Brick-and-mortar grocery stores are always in a delicate dance with purchasing and sales forecasting. Predict a little over, and grocers are stuck with overstocked, perishable goods. Guess a little under, and popular items quickly sell out, leaving money on the table and customers fuming.
Our project,which is based on the ongoing kaggle competition, is aim to predict the unit sales for thousands of items sold at different Favorita stores located in Ecuador. If we can build a model that more accurately forecasts product sales, we can better ensure the grocery stores please customers by having just enough of the right products at the right time.
Below is the structure of our data.We have six data file contains information from three dimension: store, item and date.
Training data includes the target unit_sales by date, store_nbr, and item_nbr.From the stores' number, items' number and date we can find supplementary information,such as store location,item class and oil price,from other data file.The supplementary information that may be useful in building your models.
Before predicting the unit sales, we first did data analysis to gain some useful information.
We focused on the information of store at first step.The most important information of store is total transactions. Total transactions is the sum of all items' unit sales in a store. We could select valuable features based on the total transactions
We found that the variance of total transactions of the stores in same cluster or type is small. So we think the cluster and type of stores are really important features of stores.
Then we try to explore the influence of holiday on the total transaction.
We found that,generally, the transactions of the day before holidays are larger than the original days. We can found that from the orange nodes in the following picture.However, the data we try to predict are on August. There is only one holiday on August which is a special case,the transactions of the day before this holiday is as usual.
Then we turn to the oil price. We see the correlation between the oil price and the total transactions of different stores. Then the results showed that oil price have little influence on the total transactions.
A moving average (rolling average or running average) is a calculation to analyze data points by creating series of averages of different subsets of the full data set.

_RECORDED INFORMATION_
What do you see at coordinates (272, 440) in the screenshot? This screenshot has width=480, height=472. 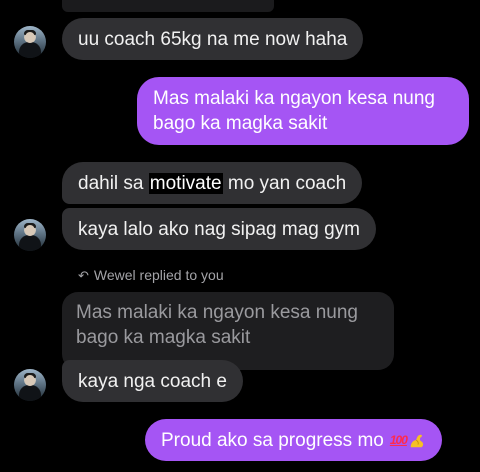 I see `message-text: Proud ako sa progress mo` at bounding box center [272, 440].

* * *

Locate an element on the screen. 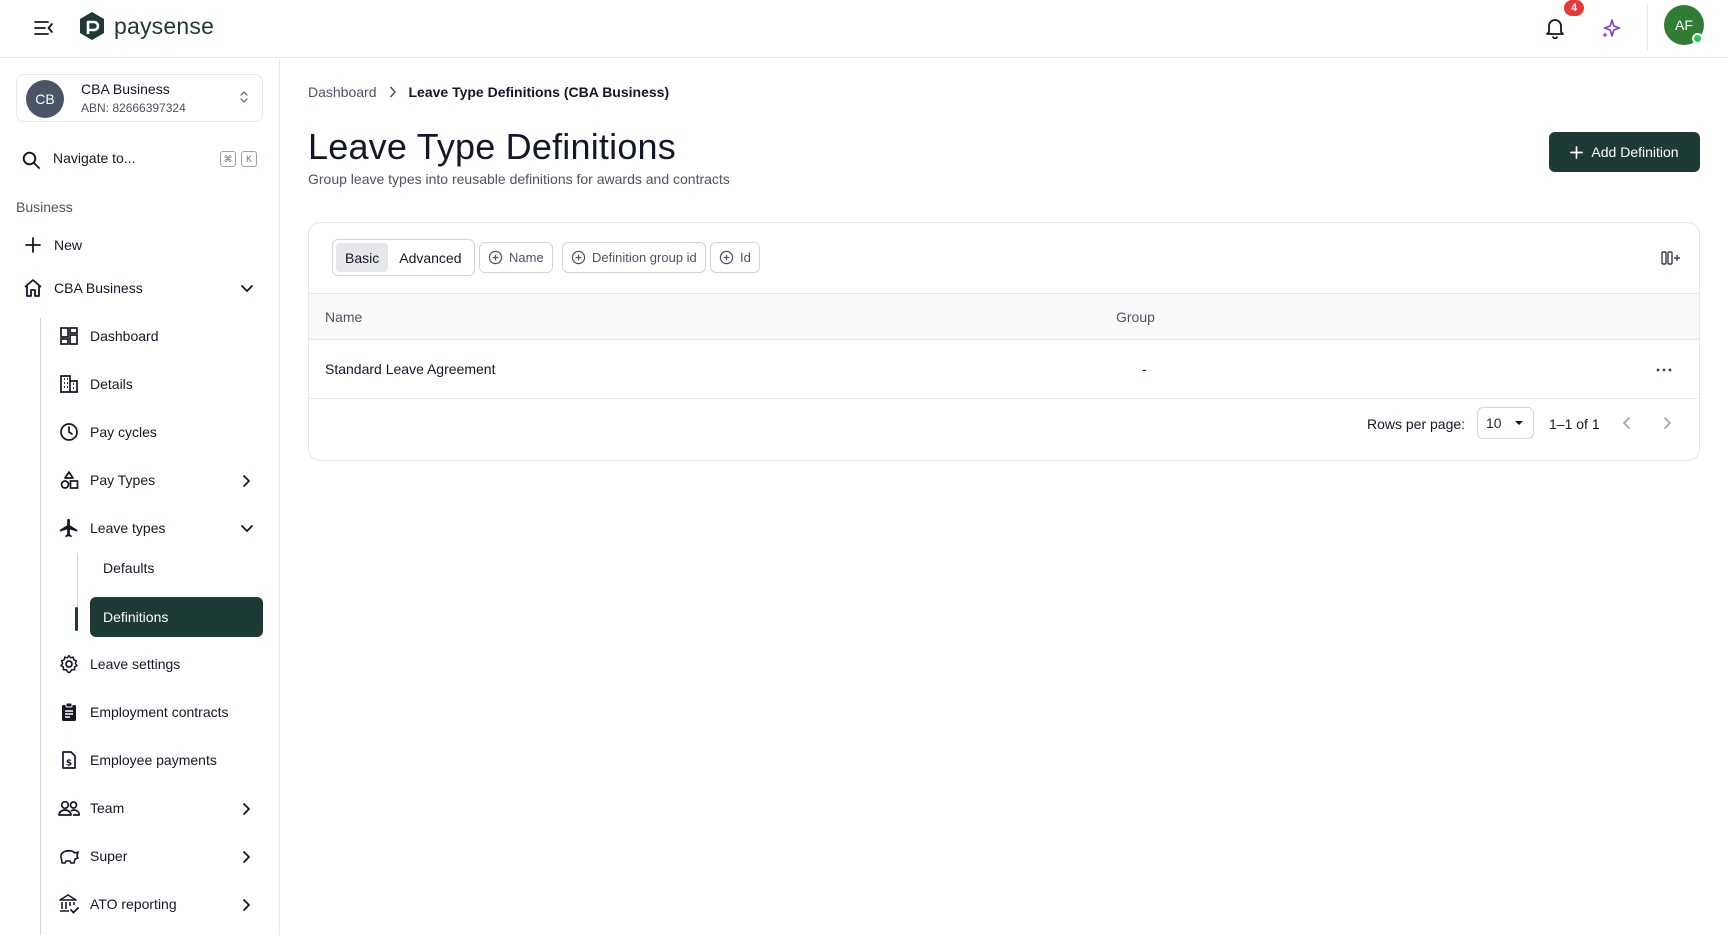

_TASK REQUIREMENTS_
List every column name that the grocery sales forecasting text gives for the training data.

_OUTPUT BELOW_
unit_sales, date, store_nbr, item_nbr